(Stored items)
= = = = =
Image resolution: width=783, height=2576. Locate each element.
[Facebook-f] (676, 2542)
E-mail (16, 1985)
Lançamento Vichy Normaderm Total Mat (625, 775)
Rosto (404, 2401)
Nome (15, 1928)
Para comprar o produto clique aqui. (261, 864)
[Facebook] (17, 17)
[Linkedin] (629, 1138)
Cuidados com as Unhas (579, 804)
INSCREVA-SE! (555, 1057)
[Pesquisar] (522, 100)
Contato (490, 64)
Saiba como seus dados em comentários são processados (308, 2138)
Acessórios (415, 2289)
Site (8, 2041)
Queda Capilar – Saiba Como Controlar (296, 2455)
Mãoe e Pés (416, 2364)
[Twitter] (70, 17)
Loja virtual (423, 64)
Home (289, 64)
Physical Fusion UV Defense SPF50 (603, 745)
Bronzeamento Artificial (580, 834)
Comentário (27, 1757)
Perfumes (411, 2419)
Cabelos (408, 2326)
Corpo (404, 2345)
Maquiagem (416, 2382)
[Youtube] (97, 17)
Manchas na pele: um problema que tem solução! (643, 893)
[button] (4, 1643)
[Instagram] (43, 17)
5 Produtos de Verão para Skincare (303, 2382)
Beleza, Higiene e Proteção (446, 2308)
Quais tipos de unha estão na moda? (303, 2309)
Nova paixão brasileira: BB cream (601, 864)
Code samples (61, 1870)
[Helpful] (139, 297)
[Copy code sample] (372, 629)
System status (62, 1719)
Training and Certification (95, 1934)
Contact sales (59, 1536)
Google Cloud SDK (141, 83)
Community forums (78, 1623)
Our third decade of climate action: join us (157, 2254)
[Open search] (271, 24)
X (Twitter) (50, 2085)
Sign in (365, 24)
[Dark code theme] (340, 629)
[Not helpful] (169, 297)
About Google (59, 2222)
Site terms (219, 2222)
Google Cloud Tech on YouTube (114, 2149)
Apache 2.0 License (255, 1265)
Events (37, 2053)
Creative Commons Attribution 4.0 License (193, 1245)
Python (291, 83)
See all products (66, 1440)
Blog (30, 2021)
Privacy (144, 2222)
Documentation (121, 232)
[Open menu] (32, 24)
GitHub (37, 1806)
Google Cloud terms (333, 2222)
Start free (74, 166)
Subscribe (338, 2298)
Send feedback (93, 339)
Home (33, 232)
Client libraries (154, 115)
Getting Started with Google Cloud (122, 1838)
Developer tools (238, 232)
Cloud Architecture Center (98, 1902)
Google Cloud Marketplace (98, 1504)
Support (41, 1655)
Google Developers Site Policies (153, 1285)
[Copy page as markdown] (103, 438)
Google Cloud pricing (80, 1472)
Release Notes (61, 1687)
= = = = =
=== WHAT YOU ARE ASKED TO DO ===
Within the records above, the line carrying "GitHub (37, 1806)" starts the range and the last line ends it. Set down that range exactly.

=== ANSWER SECTION ===
GitHub (37, 1806)
Google Cloud terms (333, 2222)
Start free (74, 166)
Subscribe (338, 2298)
Send feedback (93, 339)
Home (33, 232)
Client libraries (154, 115)
Getting Started with Google Cloud (122, 1838)
Developer tools (238, 232)
Cloud Architecture Center (98, 1902)
Google Cloud Marketplace (98, 1504)
Support (41, 1655)
Google Developers Site Policies (153, 1285)
[Copy page as markdown] (103, 438)
Google Cloud pricing (80, 1472)
Release Notes (61, 1687)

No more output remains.